According to Monroe, people use several tactics to ensure that they maintain their humanity during the war. The author claims most survivors view humanity as a threefold concept that covers all human beings, the quality of humanity, and the ability to be humane by treating others with care and concern. Therefore, Monroe argues that maintaining humanity “includes the ability to retain the decency that is part of our human condition, to show respect and concern for others, and to demonstrate kindness and benevolence in our treatment of our fellow human beings, even during the war” (Monroe 25). However, the author notes that narrators do not necessarily focus on the aspect of ‘retaining humanity’ in their narrations. It is noted that some people retain their humanity by sharing and memorizing wartime stories. Other people retain their humanity by repressing and trying to forget the experiences of the war. Most of the people who try to forget their war experiences reckon that it is almost impossible to remain human while one is still carrying around the experiences of the war. One of the narrators in Monroe’s book claims that the fact that she was able to love even when she was held up in a concentration camp helped her maintain her humanity. Maintaining humanity could also be motivated by peoples’ service to others. For instance, Monroe notes that some victims struggled to survive for the sake of their families.

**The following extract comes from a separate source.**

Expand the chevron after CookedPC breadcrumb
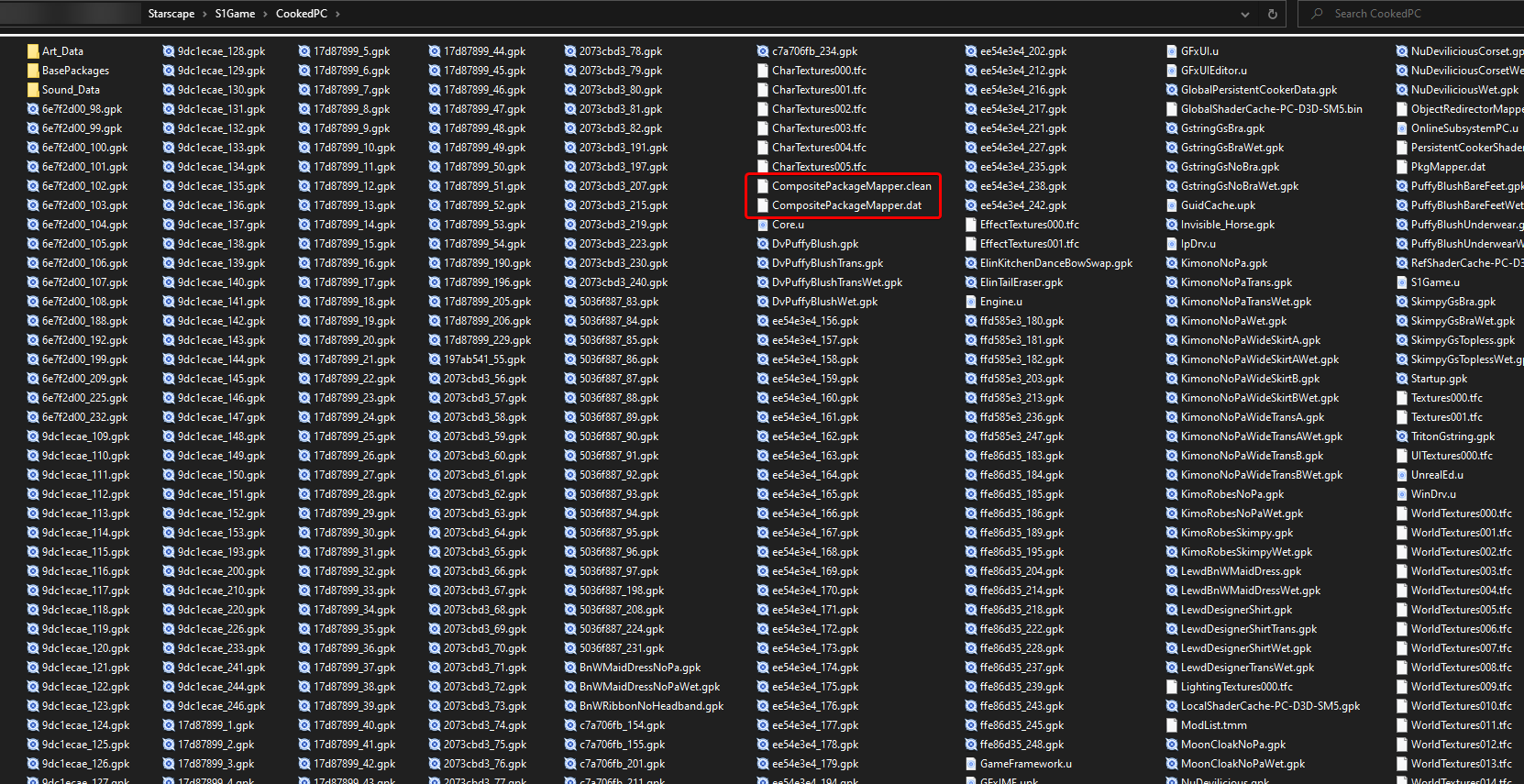Image resolution: width=1524 pixels, height=784 pixels. pyautogui.click(x=337, y=14)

Monroe’s claims about humanity, survival, and coping mechanisms can be tested and applied using traumatic personal experiences. One of my most traumatic events happened a few months ago when I lost my five-year-old nephew in a freak accident. He had just come from his school’s closing day event. Soon after, I called his mother to make arrangements for how he would stay with me in the next few days. He was in high spirits and he was looking forward to enjoying his December holidays. However, an hour after we had talked someone called me to inform me that my nephew had had an accident; he had fallen from the top of a building and died. There were no witnesses to the accident and with time, suspicions of foul play began surfacing. The period following my nephew’s passing was tough. I had big plans for him and he was a promising kid. It has been a few months since the incident and I have managed to deal with this event and somehow retain my humanity.

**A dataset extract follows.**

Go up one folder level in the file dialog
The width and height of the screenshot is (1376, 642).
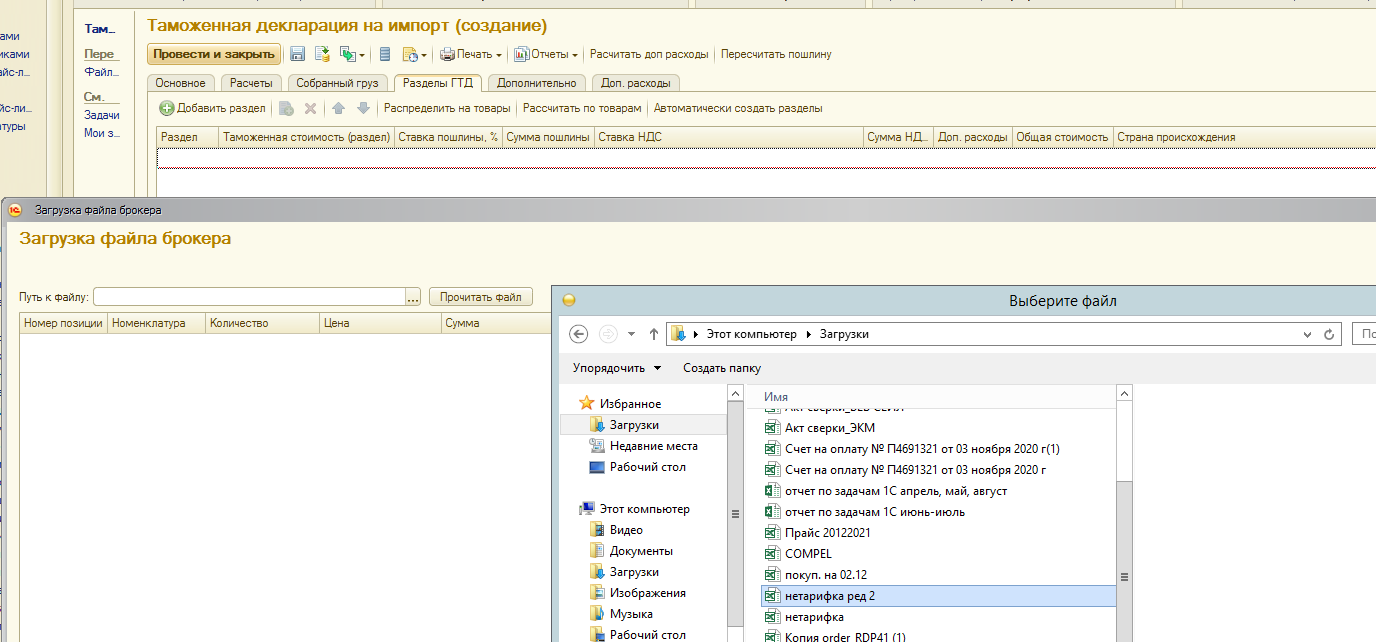654,334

The first thing I did after the loss was to surround myself with other family members who were going through similar trauma. My cousin had just lost her only child and I knew I had to remain sober for her sake. Like the victims in Monroe’s narration, I struggled to maintain composure for my family’s sake. In addition, I compiled photos of my nephew and wrote poems about the times we spent with my nephew. These compilations are quite similar to Monroe’s shared narratives.

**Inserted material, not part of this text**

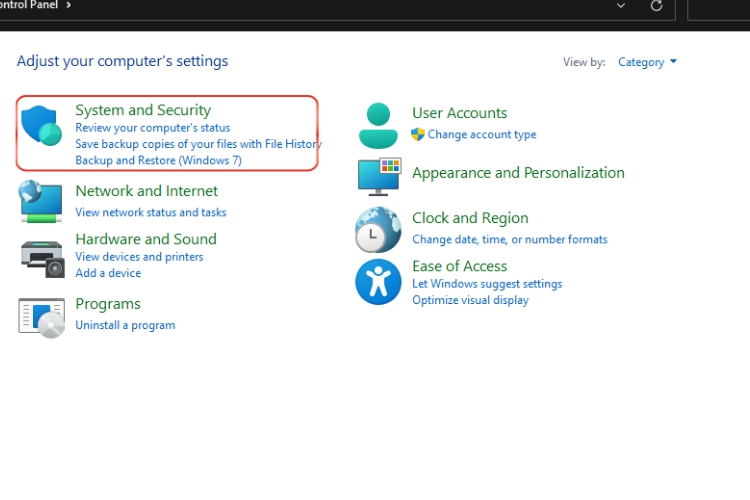Expand the address bar history chevron
Image resolution: width=750 pixels, height=500 pixels.
[621, 6]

My strategy worked because there were few other people who were going through a similar experience. I also shared my poems with other family members through social networking websites. Their comments helped me cope with my loss and at the same time helped them cope with theirs. Avoiding repressing the experience also helped me to cope with my loss.
Monroe, Kristen. A Darkling Plain, California, CA: Cambridge University, 2014. Print.